Source: http://www.nolhga.com/

 

2. What is the main difference between a mutual and stock insurance company?

A mutual insurance company is an insurance company owned entirely by its policyholders. Any profits earned by a mutual insurance company are either retained within the company or paid to policyholders in the form of dividend distributions or reduced future premiums. In contrast, a stock insurance company is owned by investors who have purchased company stock; any profits generated by a stock insurance company are distributed to the investors without necessarily benefiting the policyholders.

As of year-end 2013, stock insurance companies accounted for an overwhelming majority of the overall U.S. insurance industry at approximately $4.3 trillion book/adjusted carrying value (BACV) in cash and invested assets, out of an overall $5.5 trillion industry.

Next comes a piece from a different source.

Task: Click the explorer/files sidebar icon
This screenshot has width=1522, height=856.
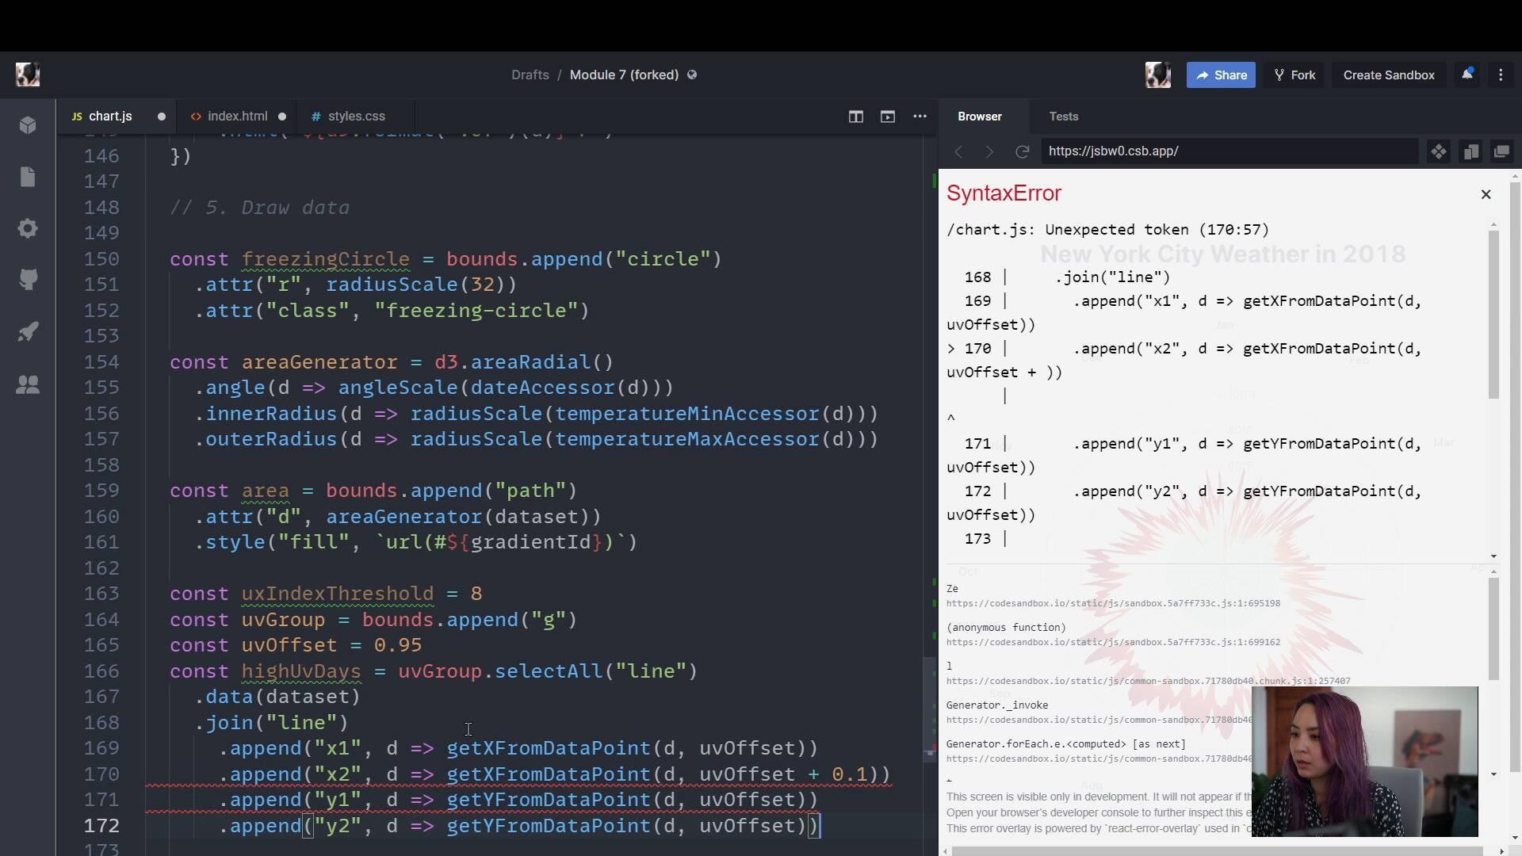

Mutual insurance companies comprised about $985 billion in BACV assets (about 18% of total U.S. insurance industry cash and invested assets).

Source: https://en.wikipedia.org/

http://www.naic.org/

 
 

3. What is reinsurance?

Reinsurance is insurance that is purchased by an insurance company. In the classic case, reinsurance allows insurance companies to remain solvent after major claims events. The company that purchases the reinsurance policy is called a "ceding company" or "cedent" or "cedant" under most arrangements. The company issuing the reinsurance policy is referred simply as the "reinsurer".

A company that purchases reinsurance pays a premium to the reinsurance company, who in exchange would pay a share of the claims incurred by the purchasing company. The reinsurer may be either a specialist reinsurance company, which only undertakes reinsurance business, or another insurance company.

Most agents run into reinsurance first through a substandard risk situation.  When an insured poses a higher than normal health risk, insurance companies frequently enter the reinsurance market to move some of the risk off themselves. Reinsurance also comes into play when a case starts to become too large.  Once a policy goes beyond a company's in-house retention, reinsurance becomes the next step to move some off the risk off the individual insurance company.

Source: https://en.wikipedia.org/

 

4. What is the difference between in-house retention, auto bindings, and jumbo limits?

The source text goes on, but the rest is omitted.